Mendengar kenyataan itu, tak khayal, derai tawa memenuhi ruang kendara. Hinako juga tanpa beban, lepas begitu saja. Kebahagiaan yang menulari Tohru. Baru kali pertama dia melihatnya.

Rasanya, perjalanan 30 menit tidak begitu lama. Sampai tersadar Hinako menghentikan kendaraan. Mematikan mesin.

Mereka sampai. Tohru melihat berkeliling. Benar, ini rumah sakit tempat Yukako dirawat.

"Kita sampai. Nii~San."
Hinako berucap pelan.
"Saatnya berpisah. Jangan lupa ranselmu, dan tas plastik untuk, orang itu."

Tertangkap oleh Tohru, rasa sedih itu. Kesepian di dalamnya. Tapi, lelaki itu tak bisa berbuat banyak.
"Baiklah, Umemura San.
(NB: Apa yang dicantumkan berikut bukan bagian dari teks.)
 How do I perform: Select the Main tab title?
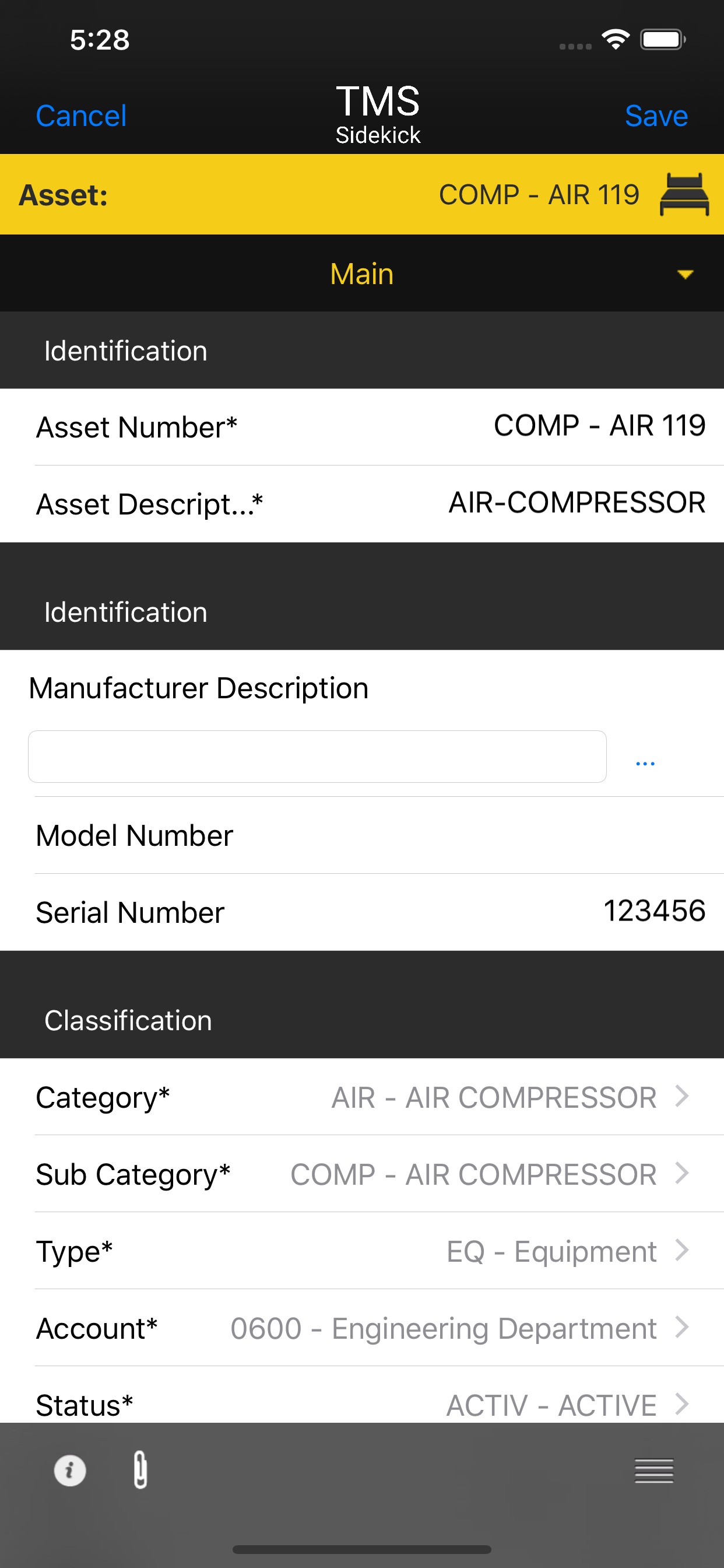click(x=362, y=274)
Sampai jumpa."

Hinako terperangah. Tangannya yang masih di kemudi dia kerat kuat-kuat. Mau sampai kapan dia harus dipanggik Umemura San. Ada yang teriris di dalam sana. Begitu berjaraknyakah mereka berdua.
"Tunggu. Nii~San. Apa siang ini, kau bermaksud mengorek kegemaran mereka semua, lewatku!?"

"...Tidak juga."
Pintu berhasil Tohru buka. Tapi lelaki itu urung keluar.
"Awalnya aku ingin bertanya, dan minta diajari kesukaan Umemura San. Tapi, karena aku takut itu mengganggu privasi Umemura San. Jadinya, aku bertanya hal lain."
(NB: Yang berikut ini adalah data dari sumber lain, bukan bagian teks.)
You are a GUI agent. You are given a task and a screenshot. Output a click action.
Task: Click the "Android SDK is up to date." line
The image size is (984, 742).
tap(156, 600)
Benar-benar menular. Perkataan jujur, dan senyum polos Tohru. Hinako masih mengingatnya. Bahkan, sampai dia melajukan mobil.

Tohru sendiri. Melintasi koridor rumah sakit, mengantar hingga ke depan sebuah pintu. Dari kayu dengan warna hijau pudar. Dua daun berbeda ikuran terdapat di sana. Pintu kecil yang berpasangan dengan yang lwbih lebar. Lubang intip terlihat jelas di tengahnya.

"Aku datang."
Pasti pintu tersebut tidak akan terkunci, Tohru langsung saja membukanya. Jawaban, selamat datang, terdengar. Terperanjat di tmpat, harusnya cuma ada satu suara saja, milik Yukako.
"...Sumi Hime. Bukannya jadwal hari ini padat, dan tak akan datang kemari."

"Kata, siapa?"
Tatapan Sumire terasa aneh. Seperti baeu saja melihat gajah bisa terbang. menanggapi ucapan Tohru.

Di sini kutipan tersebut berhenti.